Chemistry of rolivsan resins

The development of rolivsans involved novel chemical approach to the synthesis of high-temperature thermosetting resins. This approach is based on the introduction of a new structure-forming tool into the chemistry of heat resistant polymers, namely, (α-hydroxyethyl)phenylene group (−C6H4-CH-(CH3)-OH) and its esters (thermosensitive cyclizable methacrylates). Rolivsans are formed in the series of consecutive-parallel reactions (catalyzed by strong acids) between di-secondary aliphatic-aromatic diols (di-sec. diols) and unsaturated carboxylic acids [39]. Thermosetting resins of this type may be obtained from various di-sec. diols and carboxylic acids [58]. However, the most promising materials were synthesized via the acid-catalyzed reaction of one di-sec. diol (bis-[4-(α-hydroxyethyl)phenyl] ether, BHEPE) with methacrylic acid (MAA) [4, 7, 8]. Rolivsans (ROLs) are solvent-free liquid or low-melting monomer-oligomer compositions including bis-(4-vinylphenyl) ether (4,4′-divinyldiphenyl oxide), (di)methacrylates of BHEPE and highly unsaturated aromatic oligoethers containing terminal styrene-like and methacrylate groups (ROLs-OLs).

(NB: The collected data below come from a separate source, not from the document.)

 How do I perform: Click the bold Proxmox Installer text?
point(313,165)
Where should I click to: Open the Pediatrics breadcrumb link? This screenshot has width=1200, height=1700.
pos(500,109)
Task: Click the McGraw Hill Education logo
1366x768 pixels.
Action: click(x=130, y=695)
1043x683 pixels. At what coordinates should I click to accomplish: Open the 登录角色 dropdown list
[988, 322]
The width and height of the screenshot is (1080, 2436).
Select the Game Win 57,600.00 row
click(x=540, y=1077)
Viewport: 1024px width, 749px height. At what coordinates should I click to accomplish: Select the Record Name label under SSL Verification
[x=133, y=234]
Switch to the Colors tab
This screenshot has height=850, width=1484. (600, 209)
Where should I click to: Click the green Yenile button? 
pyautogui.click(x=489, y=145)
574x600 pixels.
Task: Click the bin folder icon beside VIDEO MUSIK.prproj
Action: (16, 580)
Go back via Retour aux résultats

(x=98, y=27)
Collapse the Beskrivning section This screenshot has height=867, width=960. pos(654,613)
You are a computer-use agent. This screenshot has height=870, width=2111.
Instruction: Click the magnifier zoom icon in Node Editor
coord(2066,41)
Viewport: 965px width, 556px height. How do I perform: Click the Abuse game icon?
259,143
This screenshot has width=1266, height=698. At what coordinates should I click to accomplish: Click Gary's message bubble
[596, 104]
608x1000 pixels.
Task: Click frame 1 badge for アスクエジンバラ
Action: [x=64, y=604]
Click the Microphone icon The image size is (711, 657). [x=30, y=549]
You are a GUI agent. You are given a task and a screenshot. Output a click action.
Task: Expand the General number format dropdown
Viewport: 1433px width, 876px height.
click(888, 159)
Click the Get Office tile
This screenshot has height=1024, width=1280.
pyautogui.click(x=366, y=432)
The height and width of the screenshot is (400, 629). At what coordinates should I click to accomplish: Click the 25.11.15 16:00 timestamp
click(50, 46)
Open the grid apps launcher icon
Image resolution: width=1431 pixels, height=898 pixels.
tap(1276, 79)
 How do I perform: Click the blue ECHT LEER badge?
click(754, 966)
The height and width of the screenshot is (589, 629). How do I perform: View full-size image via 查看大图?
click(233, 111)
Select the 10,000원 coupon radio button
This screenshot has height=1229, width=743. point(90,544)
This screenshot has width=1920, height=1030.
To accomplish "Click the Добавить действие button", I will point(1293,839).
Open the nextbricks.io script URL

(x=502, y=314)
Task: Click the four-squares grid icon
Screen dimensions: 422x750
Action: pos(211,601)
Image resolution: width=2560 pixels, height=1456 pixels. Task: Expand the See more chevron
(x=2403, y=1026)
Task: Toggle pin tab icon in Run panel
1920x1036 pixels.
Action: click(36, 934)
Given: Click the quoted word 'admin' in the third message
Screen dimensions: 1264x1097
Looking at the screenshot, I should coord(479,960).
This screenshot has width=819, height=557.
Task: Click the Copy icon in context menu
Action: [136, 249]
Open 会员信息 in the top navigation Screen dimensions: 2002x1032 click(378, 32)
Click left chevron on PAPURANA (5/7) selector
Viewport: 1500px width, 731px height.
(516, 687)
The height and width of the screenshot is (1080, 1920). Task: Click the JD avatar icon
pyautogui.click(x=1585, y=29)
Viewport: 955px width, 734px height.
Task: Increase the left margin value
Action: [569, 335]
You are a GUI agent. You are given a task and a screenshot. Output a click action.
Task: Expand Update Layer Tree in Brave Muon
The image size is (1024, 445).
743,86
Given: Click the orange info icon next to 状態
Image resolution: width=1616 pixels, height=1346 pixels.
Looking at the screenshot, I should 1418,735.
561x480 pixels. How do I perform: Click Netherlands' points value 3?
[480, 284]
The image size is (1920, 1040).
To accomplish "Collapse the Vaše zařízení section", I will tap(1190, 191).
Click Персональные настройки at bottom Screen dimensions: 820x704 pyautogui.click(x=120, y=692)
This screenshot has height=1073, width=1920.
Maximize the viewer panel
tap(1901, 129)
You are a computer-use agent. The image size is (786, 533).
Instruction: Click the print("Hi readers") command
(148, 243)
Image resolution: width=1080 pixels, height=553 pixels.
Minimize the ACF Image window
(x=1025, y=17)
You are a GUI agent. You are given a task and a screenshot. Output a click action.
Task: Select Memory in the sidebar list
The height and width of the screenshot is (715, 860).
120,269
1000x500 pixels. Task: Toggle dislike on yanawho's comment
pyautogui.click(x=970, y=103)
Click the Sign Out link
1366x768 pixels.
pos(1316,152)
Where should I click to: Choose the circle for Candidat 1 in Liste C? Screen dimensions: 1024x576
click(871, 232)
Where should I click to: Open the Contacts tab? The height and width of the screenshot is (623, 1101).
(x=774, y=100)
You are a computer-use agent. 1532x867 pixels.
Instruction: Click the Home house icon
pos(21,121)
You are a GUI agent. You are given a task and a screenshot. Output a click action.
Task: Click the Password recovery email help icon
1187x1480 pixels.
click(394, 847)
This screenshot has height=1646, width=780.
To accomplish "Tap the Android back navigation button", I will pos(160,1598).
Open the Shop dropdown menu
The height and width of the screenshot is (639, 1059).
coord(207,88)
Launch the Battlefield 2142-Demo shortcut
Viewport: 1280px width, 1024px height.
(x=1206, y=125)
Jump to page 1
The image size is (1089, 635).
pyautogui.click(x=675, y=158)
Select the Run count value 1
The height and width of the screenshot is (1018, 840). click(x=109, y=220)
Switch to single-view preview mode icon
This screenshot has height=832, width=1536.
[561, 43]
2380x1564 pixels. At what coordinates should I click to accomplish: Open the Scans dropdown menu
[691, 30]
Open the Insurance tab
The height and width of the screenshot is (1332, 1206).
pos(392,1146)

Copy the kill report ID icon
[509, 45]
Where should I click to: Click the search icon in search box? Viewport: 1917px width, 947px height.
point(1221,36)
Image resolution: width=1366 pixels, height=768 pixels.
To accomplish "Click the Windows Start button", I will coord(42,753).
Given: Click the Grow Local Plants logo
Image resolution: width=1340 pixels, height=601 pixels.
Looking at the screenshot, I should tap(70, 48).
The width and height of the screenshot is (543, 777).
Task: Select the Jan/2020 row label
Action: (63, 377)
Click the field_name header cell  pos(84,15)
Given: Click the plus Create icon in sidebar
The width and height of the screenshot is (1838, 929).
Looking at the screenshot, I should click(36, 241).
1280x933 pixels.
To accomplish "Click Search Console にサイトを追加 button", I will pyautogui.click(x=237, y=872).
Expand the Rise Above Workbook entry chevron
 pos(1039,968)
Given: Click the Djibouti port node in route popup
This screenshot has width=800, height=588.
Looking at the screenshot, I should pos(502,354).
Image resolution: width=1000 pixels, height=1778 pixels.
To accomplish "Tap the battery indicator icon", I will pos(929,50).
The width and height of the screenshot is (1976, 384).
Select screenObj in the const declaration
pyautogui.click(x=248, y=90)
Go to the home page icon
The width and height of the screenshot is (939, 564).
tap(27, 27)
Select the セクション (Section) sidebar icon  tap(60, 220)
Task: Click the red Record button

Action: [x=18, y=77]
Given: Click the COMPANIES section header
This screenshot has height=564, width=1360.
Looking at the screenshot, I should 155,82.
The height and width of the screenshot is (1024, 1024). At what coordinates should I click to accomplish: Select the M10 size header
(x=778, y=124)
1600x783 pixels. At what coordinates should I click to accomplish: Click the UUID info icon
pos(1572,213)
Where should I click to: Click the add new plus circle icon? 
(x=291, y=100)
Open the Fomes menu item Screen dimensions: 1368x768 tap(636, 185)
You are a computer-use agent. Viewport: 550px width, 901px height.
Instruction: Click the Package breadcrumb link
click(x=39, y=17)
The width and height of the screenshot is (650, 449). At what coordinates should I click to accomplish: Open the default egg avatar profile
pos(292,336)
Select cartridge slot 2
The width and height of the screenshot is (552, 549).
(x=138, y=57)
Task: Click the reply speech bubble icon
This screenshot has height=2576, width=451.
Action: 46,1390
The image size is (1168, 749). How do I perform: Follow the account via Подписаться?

The studies of mechanism of the ROLs formation have revealed that in the one-pot process, the following consecutive-parallel acid-catalyzed polyreactions occur:

  1. (a)

    esterification of the BHEPE diol by MAA [3, 4],

  2. (b)

    co(poly)condensation of BHEPE and MAA leading to the formation of oligoethers with methacylate end groups (OMEG) [10],

  3. (c)

    acidolysis and dehydration of OMEG resulting in the formation of bis-(4-vinylphenyl) ether (М1), methacrylic ester of 4-vinyl-4′-(α-hydroxyethyl)phenyl ether (М2) and dimethacrylic ester of bis-[4-(α-hydroxyethyl)phenyl] ether (М3) [3, 4],

  4. (d)

    stepwise splitting of the М2 and М3 methacrylates [3, 4]: М3 → М2 + MAA, M2 → M1 + MAA,

  5. (e)

    cationic proton-transfer polyaddition reactions of (di)vinylaromatic compounds (M1) [3, 4, 1115].

Thus, it has been established that aromatic compounds containing two (α-hydroxyethyl)phenylene groups are capable to start cascade of consecutive-parallel polyreactions yielding a new type of solvent-free liquid or low-melting multicomponent polyfunctional compositions which were called «rolivsan thermosetting resins».

It has been found that thermal cure of ROLs leads to the formation of heat resistant network copolymers capable of changing their chemical structure [1619], microstructure [20], network density and, accordingly, their thermal and mechanical properties. In the present work, the first detailed studies of the influence of structure and composition as well as cure and post-cure schedules of ROLs on thermal and mechanical properties of the resulting network copolymers and compositions were carried out.

Experimental

Materials

Raney nickel catalyst and alkali-free aluminoborosilicate sateen fiberglass cloth (“T-10-14(92)” grade) were purchased from MERCK-Schuchardt, Germany and J-SC RLB Silika, Moscow, respectively used as received. Remaining chemicals were purchased from Aldrich and used as received.

Characterization

Size exclusion chromatography (SEC) studies of rolivsans were made using a GPC Waters chromatograph equipped with Ultrastyragel (500Ǻ) columns at 20 °С; toluene was used as an eluent [4]. Number-average molecular weights of oligomers (Mn) were determined using a Hitachi-Perkin-Elmer 115 steam osmometer [15]. Viscosity of samples was measured with a “Rheotest-2” rheogoniometer. Accelerated thermo-oxidative aging of the cured ROL samples (with masses of 0.50 ± 0.1 g and average dimensions of 35 × 4 × 3 mm) was conducted in air thermostat at constant temperature (300, 320 and 350 °С); mass losses were determined every 1–3 h.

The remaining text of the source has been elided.